How do you see the competitive marketplace moving in the value-based healthcare space?

Bryant Castleton, CEO:  While independent physicians have invested in their own electronic medical records (EMRs), larger health systems would prefer providers deploy to their monolithic systems such as Epic or Cerner.  Affiliated physicians that value their independence and autonomy want to stay in the solution they have invested in and are accustomed to. We’re able to partner with the health systems and help deliver the population health information to the affiliate at their point of care and within their workflow, regardless of their EMR. This is a true win/win for the health system and the independent physician.

The reality is that, while a lot of physicians have consolidated and joined health systems, many value their independence and healthcare will never be absolutely monolithic. Migrating all users onto a single EMR platform or data standard is never going to be realistic for everyone. Our solution operates as a bridge for the many disparate healthcare technologies to provide truly meaningful solution for the connectivity challenges organizations face.

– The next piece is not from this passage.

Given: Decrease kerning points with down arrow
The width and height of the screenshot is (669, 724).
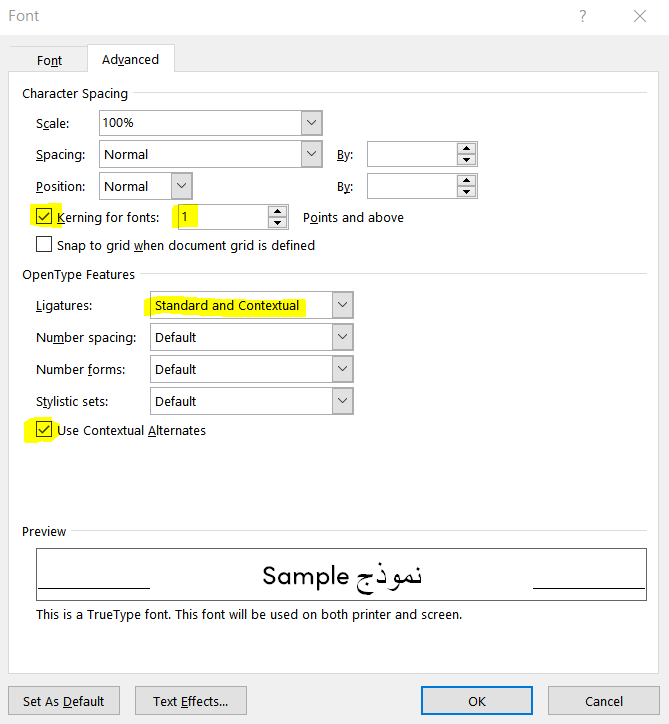Looking at the screenshot, I should click(x=277, y=223).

To what do you attribute Holon Solutions’ success?

Bryant Castleton, CEO:  Great partnerships—both internally and on the customer front.  As CEO, I too surround myself with people that are a lot smarter than me.  We always look to hire all-stars, brilliant people who share our values, understand our mission and can help us do what we say we will do for our customers.

But it’s also about working with great customers.  We are privileged to work with some of the true thought leaders in healthcare today.  Our customers give us great feedback as we build up our solutions so we can make them even better.  We started building our CollaborNet platform several years ago.  During this period, a couple of hand-selected organizations partnered with us to launch it, test it, and refine it.  This year, as we officially go to market, we know our solution is robust and ready for prime time, because our partners have already helped prove it out.

How do you see the future—both in terms of challenges and opportunities—when it comes to value-based healthcare?

Julie Mann, CCO:  The future of value-based care is dependent on collaboration.  Some of the key challenges have been fragmented technologies and a multi-payer system with a growing list of quality metrics.  With these challenges, the clear opportunity for organizations to achieve value-based care success is through collaboration.   Our team has reimagined interoperability.  Our first-to-market solution enables fragmented technologies to communicate with each other by leveraging our sensor-based technology.  This breakthrough allows our customers to link insights across their sea of platforms.   We compliment the technologies by allowing them to speak to each other and maintaining contextual awareness.  Additionally, our solution empowers organizations with the ability to push universal alerts out to their providers, regardless of the EMR in play.  For value-based care to be successful, you need that kind of conduit.